Segment Start: RECORD SET

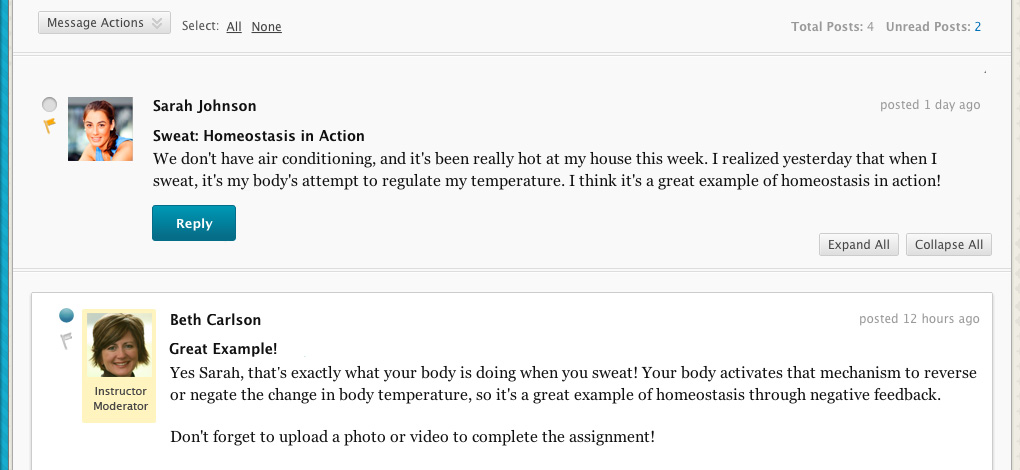This screenshot has width=1020, height=470.
Task: Click the posted 12 hours ago timestamp
Action: [919, 319]
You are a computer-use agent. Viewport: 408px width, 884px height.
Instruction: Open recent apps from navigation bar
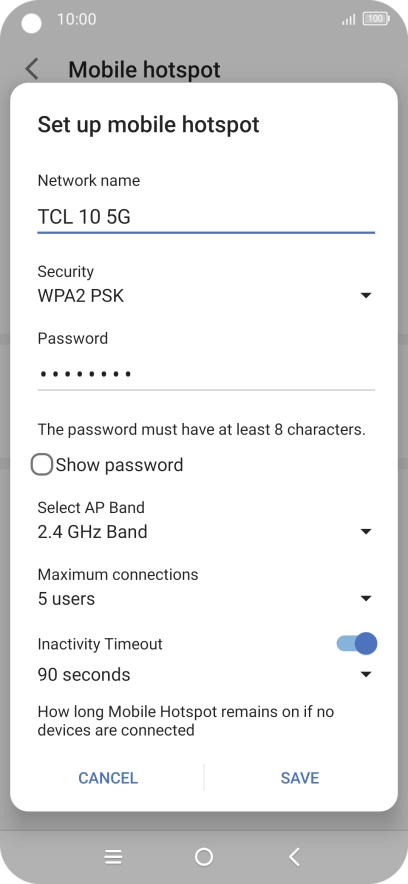pyautogui.click(x=113, y=857)
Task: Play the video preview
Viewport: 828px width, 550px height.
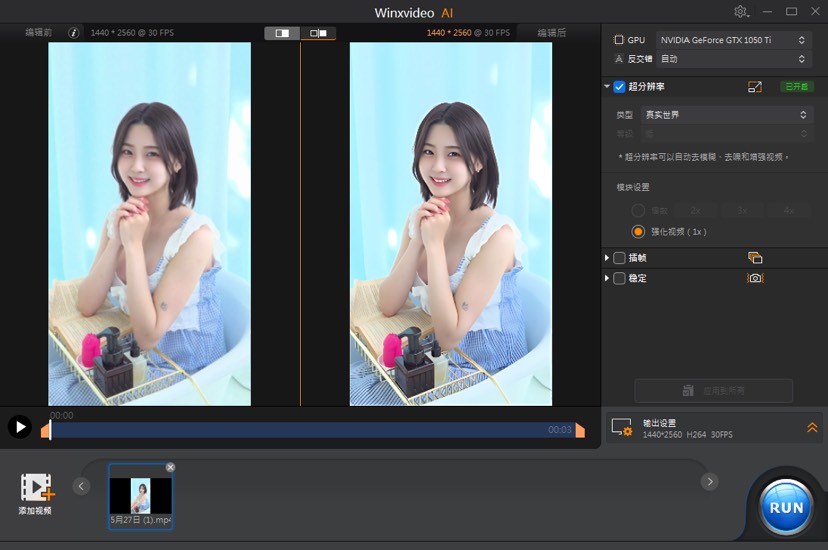Action: [x=19, y=427]
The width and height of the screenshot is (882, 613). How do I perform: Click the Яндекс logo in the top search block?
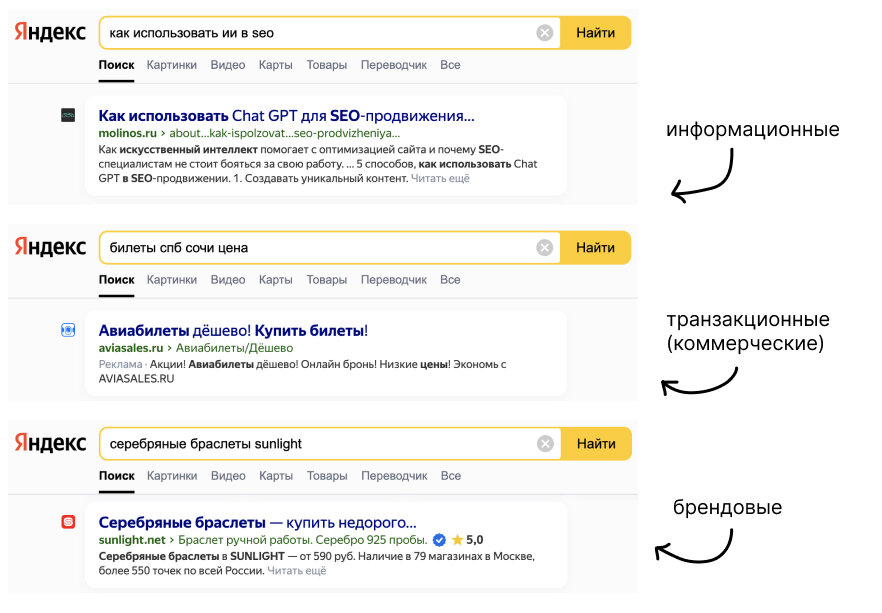[x=50, y=31]
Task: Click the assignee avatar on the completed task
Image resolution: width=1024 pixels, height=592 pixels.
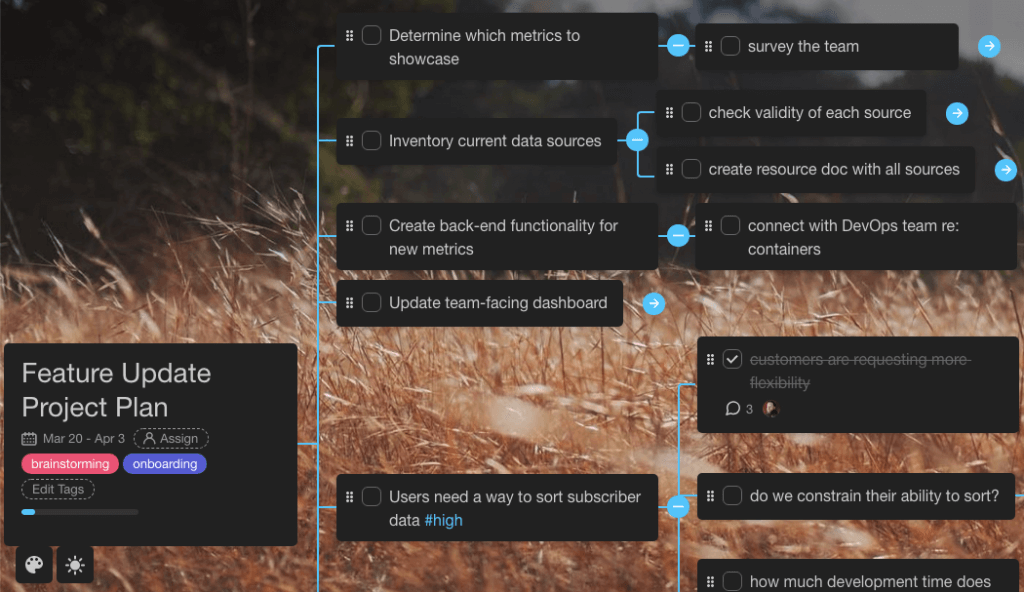Action: point(769,408)
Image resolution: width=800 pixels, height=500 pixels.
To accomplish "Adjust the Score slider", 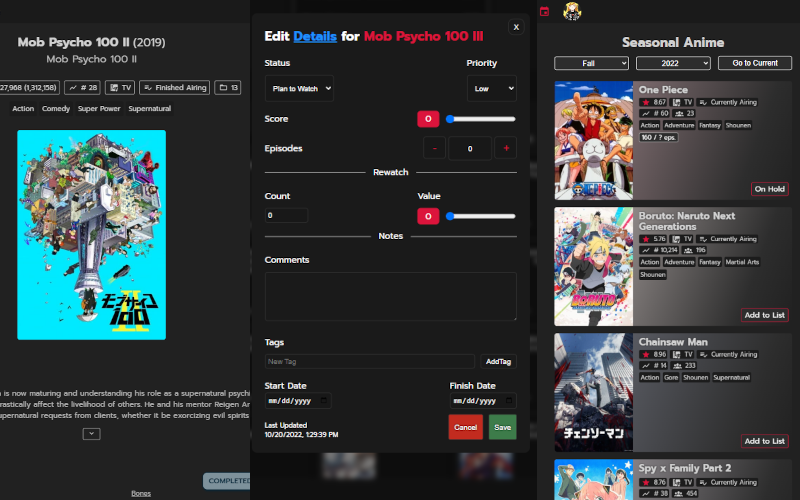I will 481,119.
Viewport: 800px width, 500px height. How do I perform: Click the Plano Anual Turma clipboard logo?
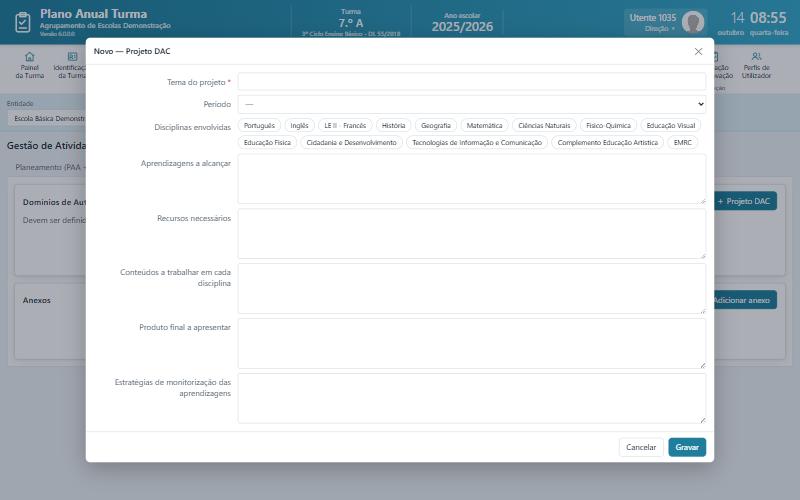(x=22, y=22)
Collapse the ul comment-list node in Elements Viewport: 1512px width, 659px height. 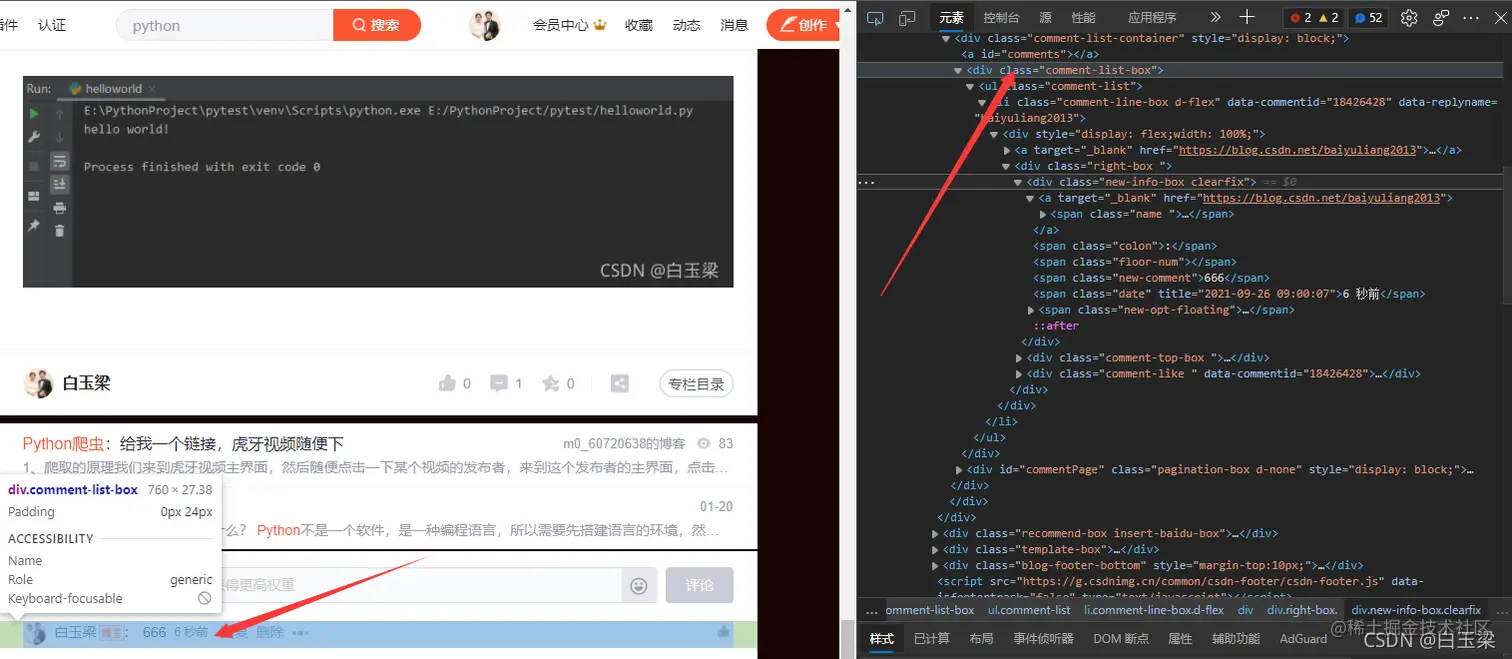click(969, 85)
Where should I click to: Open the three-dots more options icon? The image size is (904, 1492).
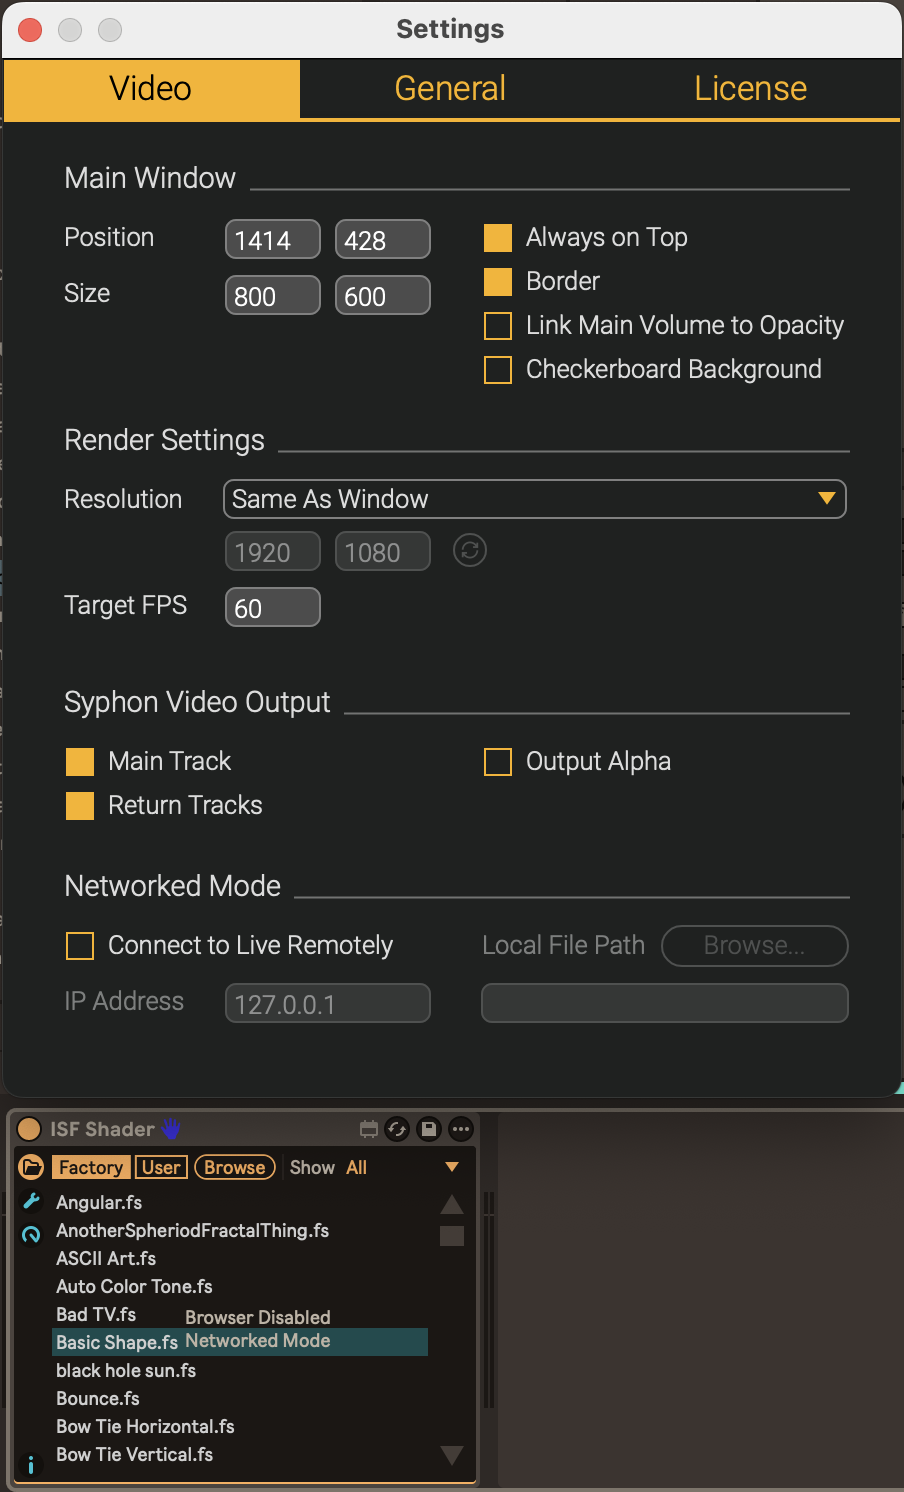[x=461, y=1129]
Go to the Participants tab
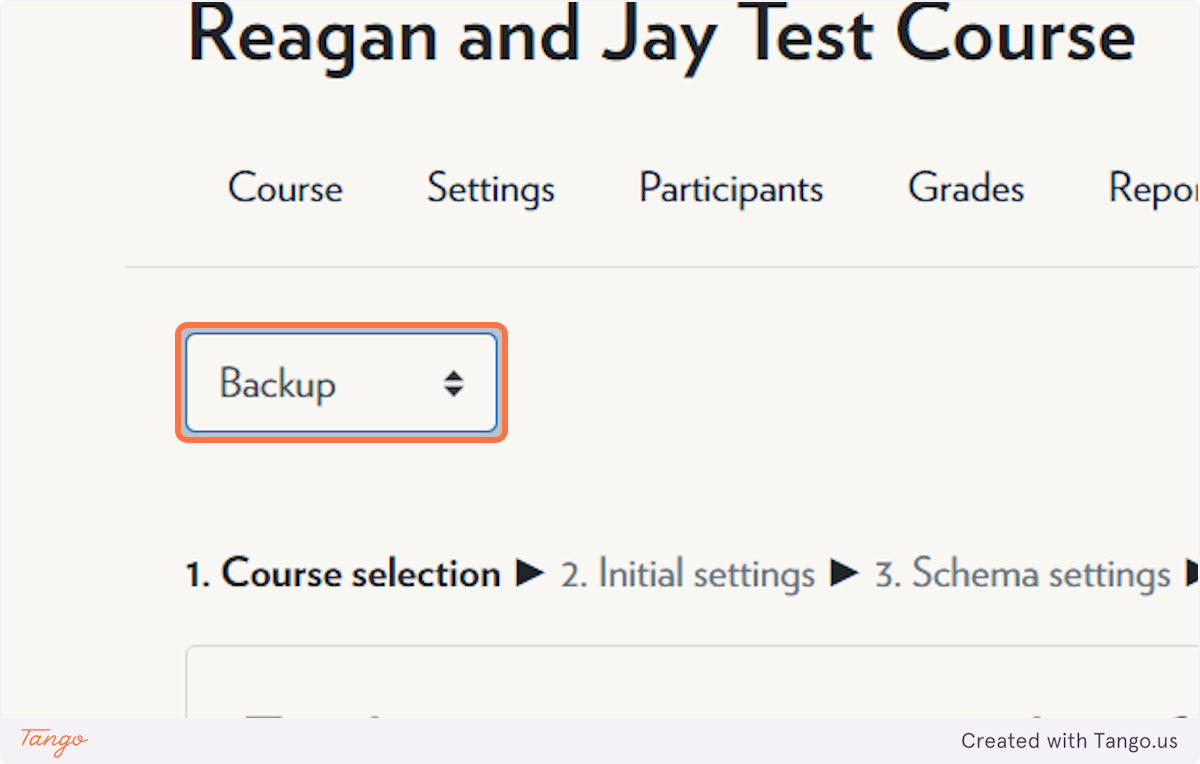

Segment End: RECORD SET

## ABOUT THIS TASK
Output exactly the lines above, from the line with "Viewport: 828px width, 550px height." to the line with "Image resolution: width=800", both included; skip the pictures.

## ANSWER BELOW
Viewport: 828px width, 550px height.
Action: [x=19, y=427]
The width and height of the screenshot is (882, 613). How do I perform: Click the Яндекс logo in the top search block?
[x=50, y=31]
Task: Click the assignee avatar on the completed task
Image resolution: width=1024 pixels, height=592 pixels.
Action: point(769,408)
Image resolution: width=800 pixels, height=500 pixels.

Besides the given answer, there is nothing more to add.